* [Raw data]
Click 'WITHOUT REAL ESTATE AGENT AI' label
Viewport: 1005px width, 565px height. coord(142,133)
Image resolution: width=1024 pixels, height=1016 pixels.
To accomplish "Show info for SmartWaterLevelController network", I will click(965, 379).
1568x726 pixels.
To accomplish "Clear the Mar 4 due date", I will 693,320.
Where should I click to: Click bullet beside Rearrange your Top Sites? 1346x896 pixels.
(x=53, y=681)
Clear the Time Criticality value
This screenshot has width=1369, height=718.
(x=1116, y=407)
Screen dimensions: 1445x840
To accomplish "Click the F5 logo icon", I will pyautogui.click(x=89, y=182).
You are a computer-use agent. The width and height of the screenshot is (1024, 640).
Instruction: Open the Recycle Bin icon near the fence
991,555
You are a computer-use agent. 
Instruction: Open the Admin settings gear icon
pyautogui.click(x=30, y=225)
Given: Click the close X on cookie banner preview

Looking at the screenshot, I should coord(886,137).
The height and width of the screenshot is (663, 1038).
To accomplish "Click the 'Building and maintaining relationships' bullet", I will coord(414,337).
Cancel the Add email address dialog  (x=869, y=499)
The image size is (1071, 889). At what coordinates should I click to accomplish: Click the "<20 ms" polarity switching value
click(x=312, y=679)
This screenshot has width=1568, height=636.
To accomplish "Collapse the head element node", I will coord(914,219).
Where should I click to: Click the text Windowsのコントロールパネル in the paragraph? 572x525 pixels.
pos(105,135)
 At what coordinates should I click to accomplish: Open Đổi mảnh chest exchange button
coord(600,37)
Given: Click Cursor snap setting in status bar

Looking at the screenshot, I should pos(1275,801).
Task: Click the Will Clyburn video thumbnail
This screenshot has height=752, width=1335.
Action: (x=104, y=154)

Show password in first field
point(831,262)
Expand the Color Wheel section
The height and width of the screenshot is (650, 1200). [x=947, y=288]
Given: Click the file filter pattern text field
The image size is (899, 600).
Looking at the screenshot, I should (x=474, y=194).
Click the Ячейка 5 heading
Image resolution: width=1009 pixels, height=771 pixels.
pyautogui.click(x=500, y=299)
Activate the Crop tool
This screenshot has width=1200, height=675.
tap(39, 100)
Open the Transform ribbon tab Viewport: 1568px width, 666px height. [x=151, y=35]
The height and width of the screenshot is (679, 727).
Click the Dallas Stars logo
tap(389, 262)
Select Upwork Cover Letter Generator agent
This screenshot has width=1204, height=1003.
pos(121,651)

* [Task statement] In the entries above, find each line with the word "computer" and return it.

* [Response below]
You are a computer-use agent. The width and height of the screenshot is (1024, 640).
You are a computer-use agent. 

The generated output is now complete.